Day 16 of 20 *Questions*: How can I keep myself absolutely safe?

I can’t (and of course, part of the answer there is “duh!”)  Let today’s question count, though, as a full category of Continuum Questions.  CQ’s, as we’ll call them, are questions that let us acknowledge that everything we do is far from absolute.  Everything falls on a continuum.

Take the safety question.  I was asking a mom here if we could carpool, and she asked if I had a carseat for each boy.  Well, we were told not to bother bringing carseats, and it’s true that they are used mostly by foreigners.  When I said, “nope, we don’t have carseats, we just use seatbelts.”  Her face fell.  It looked like, by her reaction, I was about as safe as the many parents here who let little kids ride in the front seat, unbuckled, with the window down and their head peering out.  Like there was no continuum – it was either extreme high-end safety, or nothing.  There was no step-down, no in-between.

[Saved entries]
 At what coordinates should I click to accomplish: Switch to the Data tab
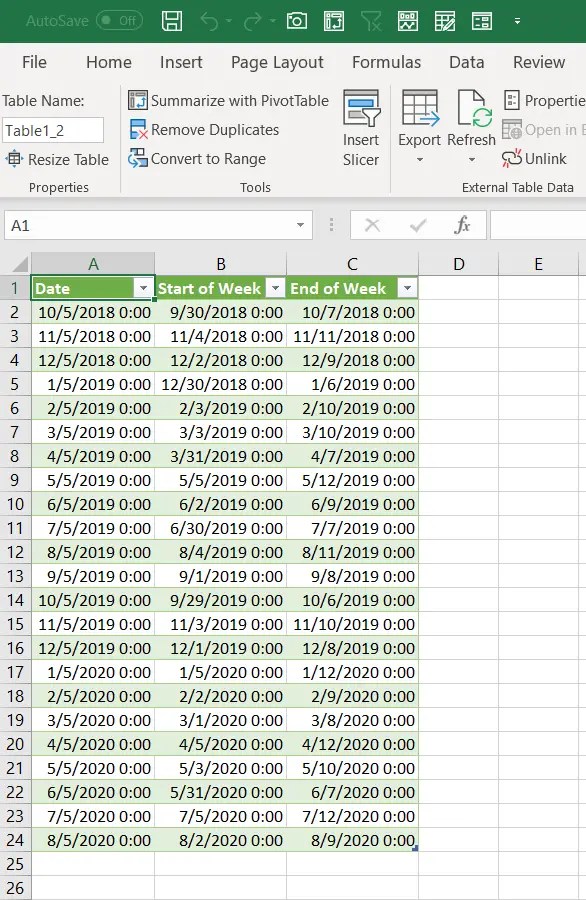[466, 62]
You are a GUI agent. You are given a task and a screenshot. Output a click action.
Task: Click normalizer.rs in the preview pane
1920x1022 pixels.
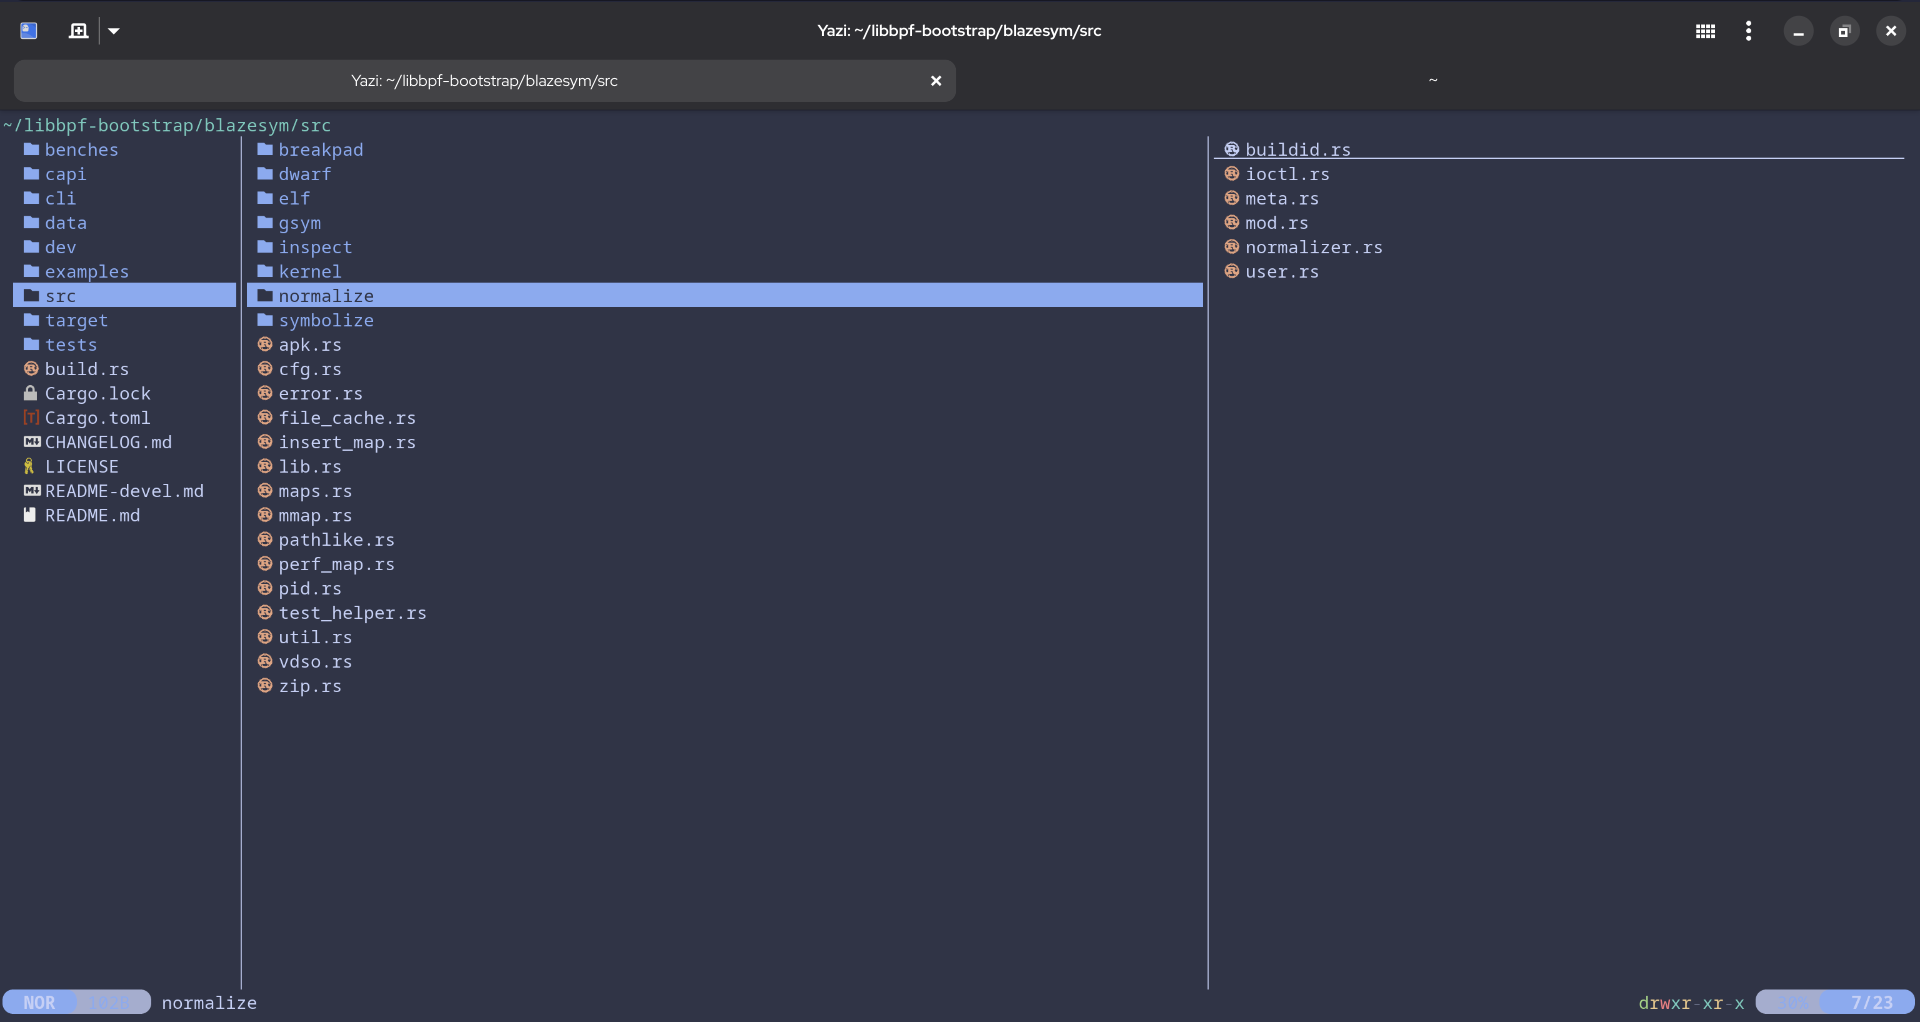(x=1313, y=247)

ACTION ITEM:
Pick up the Day 16 post on whether anyone can stay absolutely safe right after its last sentence, and carry it forward in the same voice.

ANSWER TO THIS PROBLEM:
I encountered the same thing while pregnant.  I wanted a doctor who wanted to avoid c-sections (in NJ the c-section rate was between 37-45% – the World Health Organization says anything over 15% is excessive and increases risks).  But to the OB I first saw, everything was a crisis, and she said to me, “If I see any sign of distress, or if labor slows too much, you *will* have a c-section.   Don’t you want the best for your baby?”  Again, an absolute – as though if I want to consider options, I don’t love my baby.  Honestly.

I talked before about target markets, and the developed world is a target market for FEAR!  Anything that seems dangerous is worth spending infinite amounts on.  There are no acceptable risks.  I think that to those in 2/3 nations, where really bad things happen all the time (how many families have lost someone to starvation or malaria, totally preventable deaths, just while I wrote this article?) – people face their fear in a different way.  Instead of being paralyzed, they try to get their kids to school, try to make a difference for their future – they try to inch over on their safety continuum.  They don’t pretend that life is all-or-nothing; they do their best with what they can.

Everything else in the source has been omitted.